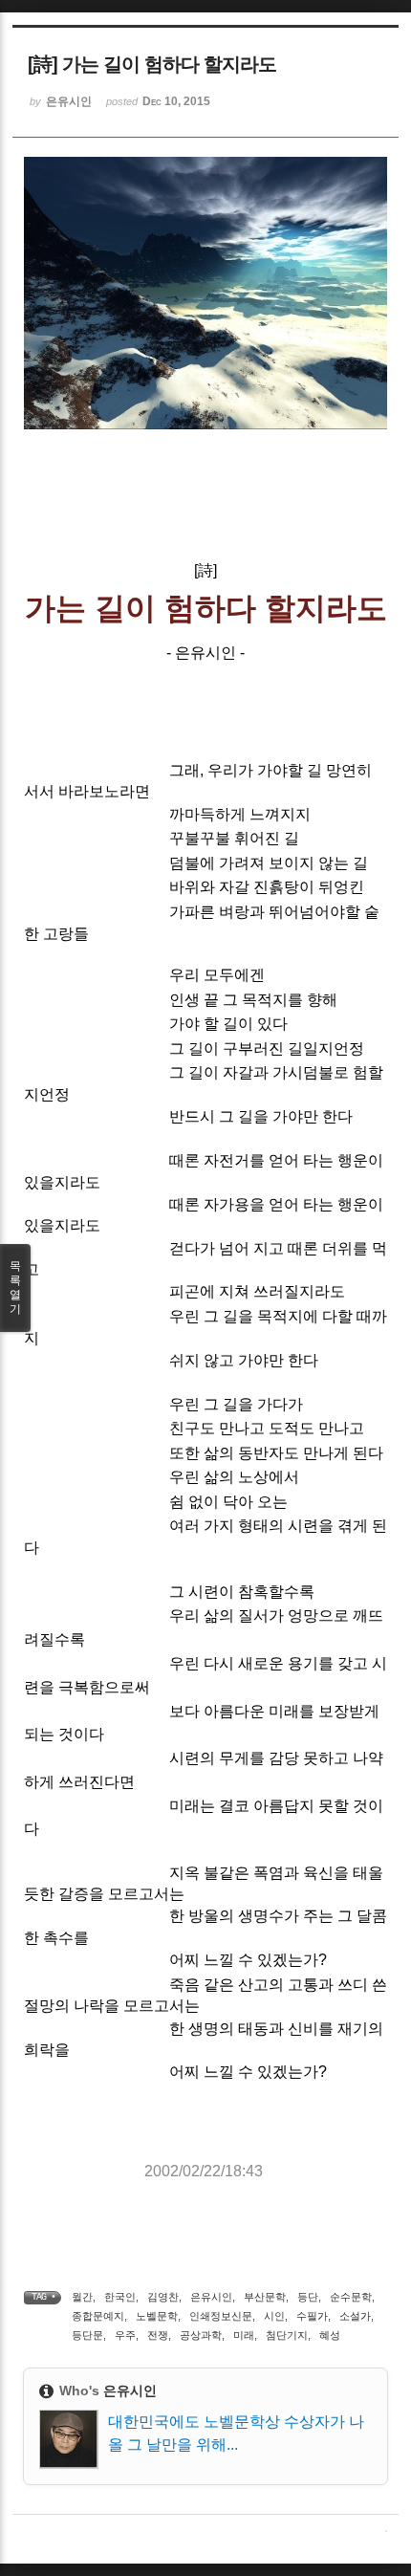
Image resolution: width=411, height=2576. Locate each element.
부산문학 (265, 2297)
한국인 (120, 2297)
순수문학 (351, 2297)
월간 (82, 2297)
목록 (15, 1287)
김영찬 (163, 2297)
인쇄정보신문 (220, 2316)
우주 (125, 2335)
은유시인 (211, 2297)
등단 (307, 2297)
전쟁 (157, 2335)
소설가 (355, 2316)
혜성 (329, 2335)
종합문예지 (98, 2316)
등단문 (87, 2335)
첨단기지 (287, 2335)
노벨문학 (157, 2316)
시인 (274, 2316)
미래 (243, 2335)
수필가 (312, 2316)
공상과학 (201, 2335)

==========

§ Exercise description
Write out exactly the final stretch of the records: the line containing "은유시인 (211, 2297)" and every line after it, through the last, and nothing else.

§ Answer section
은유시인 (211, 2297)
등단 (307, 2297)
전쟁 (157, 2335)
소설가 (355, 2316)
혜성 (329, 2335)
종합문예지 (98, 2316)
등단문 (87, 2335)
첨단기지 (287, 2335)
노벨문학 (157, 2316)
시인 (274, 2316)
미래 (243, 2335)
수필가 (312, 2316)
공상과학 (201, 2335)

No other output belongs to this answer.